AKK ist im Kampf um den Parteivorsitz vermutlich eine härtere Konkurrenz als der dritte Kandidat Jens Spahn. Die Frauenunion hat sich bereits für AKK ausgesprochen, in Umfragen liegt sie zurzeit knapp vorn. Merz weiß das und spricht in seiner Rede mehrfach über frauenpolitische Themen. Doch da unterläuft ihm ein Fauxpas: Der 63-Jährige will explizit Frauen die Vereinbarkeit von Familie und Beruf erleichtern. Prompt meldet sich eine Parteifreundin zu Wort, die ihn fragt, ob dies nicht auch für junge Väter gelte oder ob das allein Frauensache sei. Merz muss nachlegen: Selbstverständlich seien Frauen und Männer gemeint. Die Wirtschaft könne sich auch gar nicht leisten, qualifizierte Frauen als Fachkräfte zu verlieren.

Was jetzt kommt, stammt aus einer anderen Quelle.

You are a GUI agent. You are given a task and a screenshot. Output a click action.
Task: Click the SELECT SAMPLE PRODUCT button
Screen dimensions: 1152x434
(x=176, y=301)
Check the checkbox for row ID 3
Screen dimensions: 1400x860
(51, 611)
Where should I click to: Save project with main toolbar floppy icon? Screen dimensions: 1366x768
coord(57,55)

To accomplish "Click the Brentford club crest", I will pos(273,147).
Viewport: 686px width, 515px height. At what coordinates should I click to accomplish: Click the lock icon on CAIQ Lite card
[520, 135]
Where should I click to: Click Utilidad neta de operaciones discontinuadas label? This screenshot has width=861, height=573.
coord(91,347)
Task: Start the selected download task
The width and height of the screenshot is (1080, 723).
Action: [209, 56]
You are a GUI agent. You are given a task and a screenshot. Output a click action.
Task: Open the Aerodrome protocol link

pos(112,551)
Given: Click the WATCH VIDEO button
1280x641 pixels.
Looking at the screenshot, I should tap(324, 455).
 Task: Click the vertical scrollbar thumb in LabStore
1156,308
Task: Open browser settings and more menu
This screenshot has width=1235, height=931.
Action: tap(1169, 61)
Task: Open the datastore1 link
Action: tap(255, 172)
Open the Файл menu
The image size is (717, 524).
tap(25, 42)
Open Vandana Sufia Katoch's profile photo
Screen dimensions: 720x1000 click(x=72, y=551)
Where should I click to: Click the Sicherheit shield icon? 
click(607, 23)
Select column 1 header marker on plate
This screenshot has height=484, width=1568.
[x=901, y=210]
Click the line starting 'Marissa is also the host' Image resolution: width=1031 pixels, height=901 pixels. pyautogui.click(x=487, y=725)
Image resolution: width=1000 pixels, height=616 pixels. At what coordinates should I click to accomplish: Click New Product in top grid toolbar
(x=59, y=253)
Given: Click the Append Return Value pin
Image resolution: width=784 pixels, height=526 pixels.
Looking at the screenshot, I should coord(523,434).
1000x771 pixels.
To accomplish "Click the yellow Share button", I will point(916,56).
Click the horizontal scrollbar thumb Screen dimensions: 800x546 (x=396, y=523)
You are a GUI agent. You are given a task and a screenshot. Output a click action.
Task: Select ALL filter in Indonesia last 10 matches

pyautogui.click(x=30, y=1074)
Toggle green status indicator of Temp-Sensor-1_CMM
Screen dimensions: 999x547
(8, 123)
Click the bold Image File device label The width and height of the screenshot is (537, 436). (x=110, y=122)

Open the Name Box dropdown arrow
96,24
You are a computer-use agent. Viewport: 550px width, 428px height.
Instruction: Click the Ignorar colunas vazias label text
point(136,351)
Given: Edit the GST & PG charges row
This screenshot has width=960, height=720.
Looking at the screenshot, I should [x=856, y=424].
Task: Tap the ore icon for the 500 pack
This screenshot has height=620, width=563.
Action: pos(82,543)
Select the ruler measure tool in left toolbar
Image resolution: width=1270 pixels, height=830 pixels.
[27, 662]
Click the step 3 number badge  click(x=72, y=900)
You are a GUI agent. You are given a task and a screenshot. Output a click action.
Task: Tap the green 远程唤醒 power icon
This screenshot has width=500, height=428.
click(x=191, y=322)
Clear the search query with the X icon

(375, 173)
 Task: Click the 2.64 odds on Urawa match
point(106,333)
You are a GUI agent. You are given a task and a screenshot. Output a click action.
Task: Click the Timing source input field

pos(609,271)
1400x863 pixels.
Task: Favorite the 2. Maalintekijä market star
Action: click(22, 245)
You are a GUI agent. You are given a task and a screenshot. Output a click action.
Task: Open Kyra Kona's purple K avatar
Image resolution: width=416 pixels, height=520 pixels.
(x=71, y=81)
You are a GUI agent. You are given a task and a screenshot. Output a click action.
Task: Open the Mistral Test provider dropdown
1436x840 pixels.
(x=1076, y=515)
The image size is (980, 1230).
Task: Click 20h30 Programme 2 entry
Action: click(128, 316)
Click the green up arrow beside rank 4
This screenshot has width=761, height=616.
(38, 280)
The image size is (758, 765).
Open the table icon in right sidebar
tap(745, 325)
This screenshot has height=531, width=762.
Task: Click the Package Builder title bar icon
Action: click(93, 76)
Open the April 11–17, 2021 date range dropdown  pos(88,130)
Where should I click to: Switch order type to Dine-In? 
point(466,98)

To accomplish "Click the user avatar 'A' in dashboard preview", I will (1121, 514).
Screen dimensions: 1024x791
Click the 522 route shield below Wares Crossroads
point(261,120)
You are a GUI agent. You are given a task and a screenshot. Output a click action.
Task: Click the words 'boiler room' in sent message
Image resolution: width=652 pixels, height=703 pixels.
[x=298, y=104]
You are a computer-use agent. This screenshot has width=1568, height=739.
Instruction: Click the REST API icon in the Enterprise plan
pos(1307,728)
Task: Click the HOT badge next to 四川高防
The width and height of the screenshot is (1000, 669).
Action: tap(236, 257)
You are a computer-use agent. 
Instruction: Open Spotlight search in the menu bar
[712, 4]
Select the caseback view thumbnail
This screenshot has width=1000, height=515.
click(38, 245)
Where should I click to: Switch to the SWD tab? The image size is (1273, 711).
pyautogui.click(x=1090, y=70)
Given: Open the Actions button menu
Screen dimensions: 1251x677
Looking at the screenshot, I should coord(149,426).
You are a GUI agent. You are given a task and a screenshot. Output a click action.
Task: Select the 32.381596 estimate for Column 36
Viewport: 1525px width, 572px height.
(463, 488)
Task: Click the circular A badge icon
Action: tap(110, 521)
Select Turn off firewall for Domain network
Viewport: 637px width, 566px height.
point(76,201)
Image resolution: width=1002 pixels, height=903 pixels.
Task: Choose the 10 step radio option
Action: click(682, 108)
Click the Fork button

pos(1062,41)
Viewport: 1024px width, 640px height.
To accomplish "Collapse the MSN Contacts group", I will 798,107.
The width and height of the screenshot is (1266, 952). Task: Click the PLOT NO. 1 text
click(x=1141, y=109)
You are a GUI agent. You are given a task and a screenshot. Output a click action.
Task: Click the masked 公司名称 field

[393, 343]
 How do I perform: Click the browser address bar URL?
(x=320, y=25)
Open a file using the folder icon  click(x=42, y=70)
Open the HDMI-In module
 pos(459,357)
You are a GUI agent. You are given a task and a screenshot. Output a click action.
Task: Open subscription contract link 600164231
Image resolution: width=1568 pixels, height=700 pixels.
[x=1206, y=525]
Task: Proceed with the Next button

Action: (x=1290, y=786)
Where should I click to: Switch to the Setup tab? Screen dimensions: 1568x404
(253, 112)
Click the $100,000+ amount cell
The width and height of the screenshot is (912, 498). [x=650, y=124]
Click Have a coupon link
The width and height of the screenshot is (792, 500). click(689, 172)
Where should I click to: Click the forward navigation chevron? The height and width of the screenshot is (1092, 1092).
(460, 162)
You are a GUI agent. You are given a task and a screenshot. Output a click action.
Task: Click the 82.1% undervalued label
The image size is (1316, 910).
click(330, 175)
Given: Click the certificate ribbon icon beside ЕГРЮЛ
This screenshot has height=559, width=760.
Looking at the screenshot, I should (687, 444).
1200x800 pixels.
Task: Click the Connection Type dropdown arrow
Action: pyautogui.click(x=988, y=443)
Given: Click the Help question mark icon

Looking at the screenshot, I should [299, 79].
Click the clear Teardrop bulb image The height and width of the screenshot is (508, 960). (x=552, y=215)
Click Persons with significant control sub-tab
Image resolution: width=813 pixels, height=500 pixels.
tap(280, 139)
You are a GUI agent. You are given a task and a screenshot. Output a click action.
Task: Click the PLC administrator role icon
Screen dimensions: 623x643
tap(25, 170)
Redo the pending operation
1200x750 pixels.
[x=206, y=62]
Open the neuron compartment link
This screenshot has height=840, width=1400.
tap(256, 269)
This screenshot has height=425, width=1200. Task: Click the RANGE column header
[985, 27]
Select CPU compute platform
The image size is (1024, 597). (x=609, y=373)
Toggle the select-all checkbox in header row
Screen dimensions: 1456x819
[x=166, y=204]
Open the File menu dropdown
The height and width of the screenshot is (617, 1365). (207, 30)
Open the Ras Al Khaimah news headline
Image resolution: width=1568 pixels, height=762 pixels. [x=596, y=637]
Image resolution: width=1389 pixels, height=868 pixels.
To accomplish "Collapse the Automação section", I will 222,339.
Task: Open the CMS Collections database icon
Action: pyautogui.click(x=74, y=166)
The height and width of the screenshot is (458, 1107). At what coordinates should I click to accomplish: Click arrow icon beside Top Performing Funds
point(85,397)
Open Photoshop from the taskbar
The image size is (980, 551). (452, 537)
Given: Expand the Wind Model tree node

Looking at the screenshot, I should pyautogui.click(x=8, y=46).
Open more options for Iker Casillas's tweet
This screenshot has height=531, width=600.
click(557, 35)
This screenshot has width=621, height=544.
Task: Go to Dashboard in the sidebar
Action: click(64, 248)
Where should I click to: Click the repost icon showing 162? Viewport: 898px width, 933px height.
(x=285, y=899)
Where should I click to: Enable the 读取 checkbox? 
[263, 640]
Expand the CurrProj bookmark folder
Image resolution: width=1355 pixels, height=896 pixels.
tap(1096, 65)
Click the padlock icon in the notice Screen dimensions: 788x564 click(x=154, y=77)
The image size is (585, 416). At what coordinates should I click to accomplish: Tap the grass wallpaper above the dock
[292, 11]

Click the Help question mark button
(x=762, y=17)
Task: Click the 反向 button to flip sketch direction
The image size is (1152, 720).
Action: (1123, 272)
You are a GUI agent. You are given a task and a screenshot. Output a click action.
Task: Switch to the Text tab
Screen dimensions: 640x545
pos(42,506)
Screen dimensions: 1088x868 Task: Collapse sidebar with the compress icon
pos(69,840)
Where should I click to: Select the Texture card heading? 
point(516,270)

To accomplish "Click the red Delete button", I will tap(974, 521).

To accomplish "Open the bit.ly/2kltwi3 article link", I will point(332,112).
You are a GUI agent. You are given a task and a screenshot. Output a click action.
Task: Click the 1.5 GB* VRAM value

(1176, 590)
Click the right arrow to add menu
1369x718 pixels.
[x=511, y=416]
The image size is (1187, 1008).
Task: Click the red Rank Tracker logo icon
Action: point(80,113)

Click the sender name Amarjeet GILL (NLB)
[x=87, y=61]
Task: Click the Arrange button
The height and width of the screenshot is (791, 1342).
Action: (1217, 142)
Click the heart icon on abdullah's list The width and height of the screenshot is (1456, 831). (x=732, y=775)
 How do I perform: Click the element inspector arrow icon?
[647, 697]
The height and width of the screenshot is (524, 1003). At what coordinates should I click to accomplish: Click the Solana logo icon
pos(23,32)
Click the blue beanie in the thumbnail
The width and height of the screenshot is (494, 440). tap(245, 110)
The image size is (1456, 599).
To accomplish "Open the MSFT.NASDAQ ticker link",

Es ist nicht die einzige Charmeoffensive, die Merz an diesem Samstag startet. Es gilt die vielen verschiedenen Parteirichtungen einzubinden. Hinzu kommt, dass in nächster Zukunft in Berlin diverse Konstellationen für Koalitionen denkbar sind, sollte es zu Neuwahlen kommen. Wie kompatibel Merz sich zeigt, wird über seine Wahlchancen entscheiden.

So stellt er zunächst eine gewisse Verbundenheit zum Groko-Partner SPD her. Wenn die SPD als Volkspartei gefährdet sei, dann sei es auch die CDU: „Volkspartei gibt‘s nur im Plural“. Dabei müsse es der Anspruch sein, dass die CDU als Volkspartei in der Mitte stehe und die verschiedenen Richtungen integriere. Mit der Kanzlerin werde er loyal, fair und anständig zusammenarbeiten, sagte er und bekräftigt damit, was er in einem Interview mit unserer Redaktion angekündigt hatte.

Merz muss aber auch die CSU zur Räson zu rufen, denn ohne die Verstärkung aus dem Süden sieht es für die Mehrheiten der Union mau aus: „Es gibt nichts und niemanden, was wichtiger ist als die Fraktionsgemeinschaft der CDU und CSU. Fast schon eine kongeniale Konstellation sei das, so Merz. Aber aus seiner Sicht wohl ohne Horst Seehofer: „Man lässt einen Bundeskanzler der CDU Deutschlands nicht neben einem Rednerpult der CSU strammstehen“, sagt er mit Blick auf die berühmte Szene Seehofers und Merkels auf dem CSU-Parteitag und erntet dafür den kräftigsten Zwischenapplaus der gesamten Rede.

Doch zugleich blinkt Merz auch ein wenig in Richtung der Grünen, im Fall von Neuwahlen gilt Schwarz-Grün immerhin als eine mögliche Option: Umwelt-, Naturschutz, Klimawandel erwähnt er denn auch gleich im ersten Teil seiner Rede, wenn auch nur kurz. Schließlich nährt Merz noch die Hoffnung jener, die in ihm den Politiker sehen, der die AfD auf Abstand halten kann und für die CDU verlorene Wähler zurückgewinnt. Es müsse der Anspruch sein, „wenigstens die Hälfte der zur AfD abgewanderten CDU-Wähler wieder zurückzuholen“. Und Merz legt sogleich los: „Es stört unser aller Rechtsempfinden, dass kriminelle Clans Gelder abkassieren und uns auf der Nase herumtanzen.“ Die NRW-Landesregierung sei da auf gutem Wege, lobt er bei der Gelegenheit gleich noch ein wenig Ministerpräsident Armin Laschet.

Für alle Fälle gibt Merz auch sein europapolitisches Credo schon mal zum Besten und zitiert Henry Kissingers Bonmot: „Deutschland ist für die Welt zu klein und für Europa zu groß“. Die deutsche Regierung müsse sich in Europa sehr viel stärker engagieren und auch auf Frankreichs Präsidenten mehr zugehen als bisher, kritisierte er.

Merz spricht flüssig, eindringlich, 45 Minuten lang fast ohne Versprecher. Von seinem handschriftlich beschriebenen Blatt liest er kaum ab. Zu aktuellen politischen Themen allerdings will er an diesem Samstagvormittag in der Schützenhalle auf Fragen von Parteifreunden nicht äußern. Das macht nichts. Sie spenden ihrem neuen Hoffnungsträger auch so minutenlang stehende Ovationen - und nominieren ihn einstimmig.